A report from township planner Sean O’Callaghan detailed one location at the intersection of Dawson Road and North Shore Road, where, for years, two docks have been placed, reaching out into Maple Lake.”These docks were constructed for the benefit of a group of non-waterfront property owners on Dawson Road,” the report read. “These docks have existed for several years. Staff have discussed this matter with legal counsel and a legal opinion on the matter has been provided and is attached to this report for council consideration.”
The report also indicated concerns regarding liability.
“The construction of these structures on township lands without express approval from the township is not permitted,” it read. “There is significant liability exposure to the township should there be an injury to occur while members of the public use these docks. Concerns with respect to unsafe parking of vehicles near the intersection of Dawson Road and North Shore Road to access the docks has also been raised.”
O’Callaghan’s report laid out two options for council – either having the users enter into a licence of occupation for the continued use of the docks, or for the township to take action to have the docks removed.

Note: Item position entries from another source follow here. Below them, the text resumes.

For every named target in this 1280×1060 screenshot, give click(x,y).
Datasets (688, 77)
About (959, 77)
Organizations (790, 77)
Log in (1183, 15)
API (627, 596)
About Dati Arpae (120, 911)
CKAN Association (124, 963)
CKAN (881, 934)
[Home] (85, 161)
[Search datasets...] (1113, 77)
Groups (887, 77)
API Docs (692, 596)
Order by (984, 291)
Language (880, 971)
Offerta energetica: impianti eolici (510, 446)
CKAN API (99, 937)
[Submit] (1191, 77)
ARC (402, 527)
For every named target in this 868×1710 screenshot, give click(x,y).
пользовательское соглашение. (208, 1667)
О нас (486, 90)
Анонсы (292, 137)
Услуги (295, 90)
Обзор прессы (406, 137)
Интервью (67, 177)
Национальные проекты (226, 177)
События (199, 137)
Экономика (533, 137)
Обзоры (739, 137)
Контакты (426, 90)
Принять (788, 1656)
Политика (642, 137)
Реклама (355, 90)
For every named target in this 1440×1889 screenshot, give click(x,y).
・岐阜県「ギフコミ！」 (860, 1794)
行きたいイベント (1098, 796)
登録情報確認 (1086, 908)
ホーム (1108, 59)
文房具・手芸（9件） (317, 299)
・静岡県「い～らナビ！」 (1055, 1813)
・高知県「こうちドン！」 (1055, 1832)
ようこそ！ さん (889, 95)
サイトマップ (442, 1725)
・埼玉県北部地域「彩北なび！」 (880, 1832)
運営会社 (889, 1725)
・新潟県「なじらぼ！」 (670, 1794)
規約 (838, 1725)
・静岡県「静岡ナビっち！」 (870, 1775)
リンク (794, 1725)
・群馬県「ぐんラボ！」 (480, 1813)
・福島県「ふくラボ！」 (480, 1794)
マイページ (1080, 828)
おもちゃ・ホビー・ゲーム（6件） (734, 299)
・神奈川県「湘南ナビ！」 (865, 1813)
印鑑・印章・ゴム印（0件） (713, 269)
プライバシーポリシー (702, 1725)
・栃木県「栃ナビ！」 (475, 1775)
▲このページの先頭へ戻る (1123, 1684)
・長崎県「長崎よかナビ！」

It should be noted the discussion did not apply to situations where docks have been placed on township-owned shoreline road allowances adjacent to cottages and residences, and that council plans to have a future discussion regarding those situations.
There was some consideration of the concept of a licence of occupation for the continued use of docks in locations such as the intersection of Dawson Road and North Shore Road.
“I wouldn’t feel comfortable voting to have those docks removed today,” said Councillor Jen Dailloux, adding she was open to the idea of exploring a licensing agreement.
However, there was some concern that striking licensing agreements would lead to a trend of more docks in places where they’re not supposed to be.
“I don’t want to see this agreement mushroom into everyone putting in applications,” said Councillor Lisa Barry, adding that if the existing docks were going to be grandfathered by the township, she did not want to see any new docks installed.
Chief administrative officer Angie Bird pointed out that the docks, while long-standing in some instances, were installed without any type of township permission.
“You’re looking at grandfathering an illegal use,” Bird said.
Mayor Carol Moffatt said there was no issue with residents using such areas for swimming, but said the problem for her came with the addition of infrastructure.
“This is not meant to rain on people’s parades,” Moffatt said. “ . . . I understand that if you’ve been using a dock for many, many years, it feels like you’re being punished.”
Moffatt said she had heard from residents about some instances of being told by other residents that they were not permitted to use what is public property, and also pointed out that such locations are not equipped with washrooms or parking areas.
“There are access areas intended for access and day use,” Barry said, using Halls Lake’s Elvin Johnson Park as an example.
Ultimately council decided that the township would order the removal of docks in such locations. The details of how that notification process will work have not yet been finalized.
“There needs to be as robust a notification process that we can use,” said Deputy Mayor Liz Danielsen, noting that it would be a large undertaking to figure out who owns all of the docks.